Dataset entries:
● ● ● ● ● ● ●

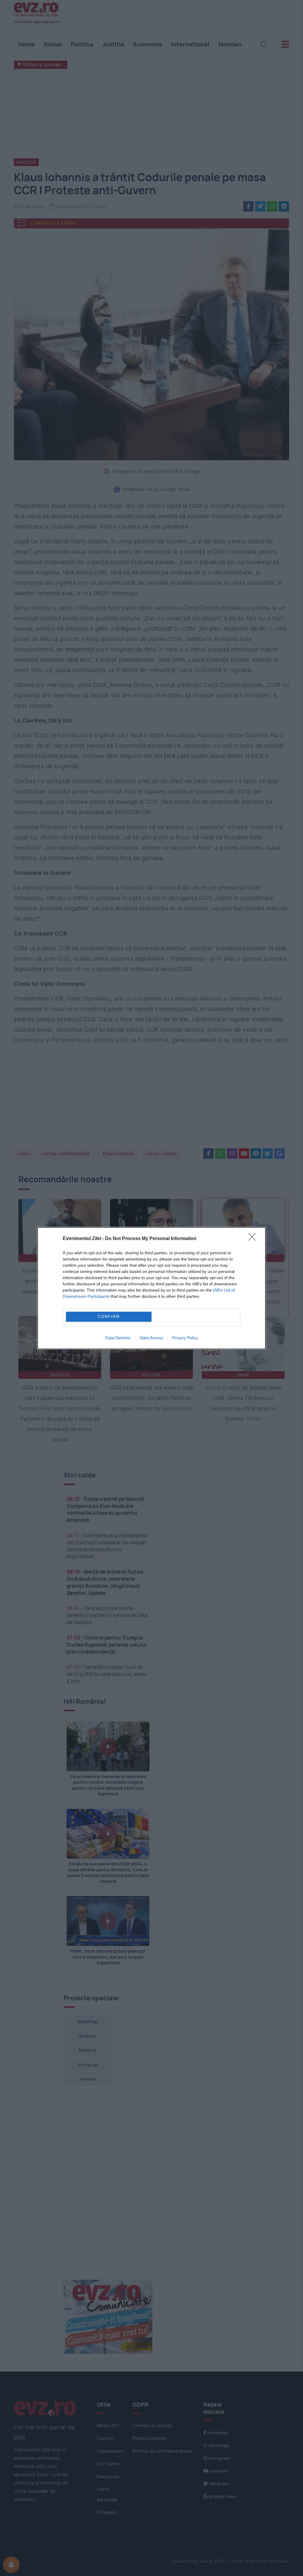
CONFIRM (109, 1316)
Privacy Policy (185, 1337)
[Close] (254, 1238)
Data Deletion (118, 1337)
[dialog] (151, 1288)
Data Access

● ● ● ● ● ● ●

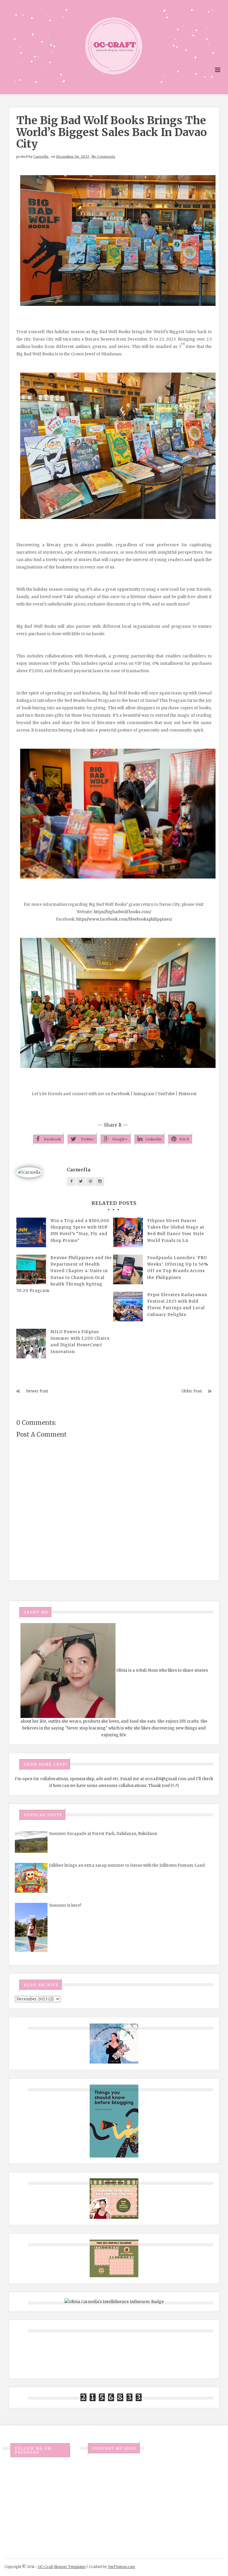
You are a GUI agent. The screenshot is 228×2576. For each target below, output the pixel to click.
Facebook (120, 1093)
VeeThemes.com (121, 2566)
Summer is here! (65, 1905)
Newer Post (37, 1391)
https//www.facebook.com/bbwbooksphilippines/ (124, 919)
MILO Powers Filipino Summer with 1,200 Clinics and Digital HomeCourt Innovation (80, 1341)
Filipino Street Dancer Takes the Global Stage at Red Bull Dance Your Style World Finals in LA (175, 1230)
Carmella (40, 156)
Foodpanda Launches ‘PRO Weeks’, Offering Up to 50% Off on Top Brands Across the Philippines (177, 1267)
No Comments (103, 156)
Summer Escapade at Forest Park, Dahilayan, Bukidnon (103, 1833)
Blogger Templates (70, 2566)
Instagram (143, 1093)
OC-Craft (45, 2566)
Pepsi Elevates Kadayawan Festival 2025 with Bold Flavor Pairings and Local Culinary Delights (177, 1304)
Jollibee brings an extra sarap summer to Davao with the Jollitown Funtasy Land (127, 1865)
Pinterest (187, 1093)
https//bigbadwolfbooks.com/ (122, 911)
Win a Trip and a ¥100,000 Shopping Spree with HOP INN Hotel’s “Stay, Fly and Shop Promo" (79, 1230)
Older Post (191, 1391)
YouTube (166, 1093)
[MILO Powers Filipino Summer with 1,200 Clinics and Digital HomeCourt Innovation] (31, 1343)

● ● ● ● ● ● ●

Task goal
Could you reproduce, exactly, every line above from the line with "You are a GUI" to the line with "Carmella (40, 156)", and no other line? Both ends count.

Result below
You are a GUI agent. The screenshot is 228×2576. For each target below, output the pixel to click.
Facebook (120, 1093)
VeeThemes.com (121, 2566)
Summer is here! (65, 1905)
Newer Post (37, 1391)
https//www.facebook.com/bbwbooksphilippines/ (124, 919)
MILO Powers Filipino Summer with 1,200 Clinics and Digital HomeCourt Innovation (80, 1341)
Filipino Street Dancer Takes the Global Stage at Red Bull Dance Your Style World Finals in LA (175, 1230)
Carmella (40, 156)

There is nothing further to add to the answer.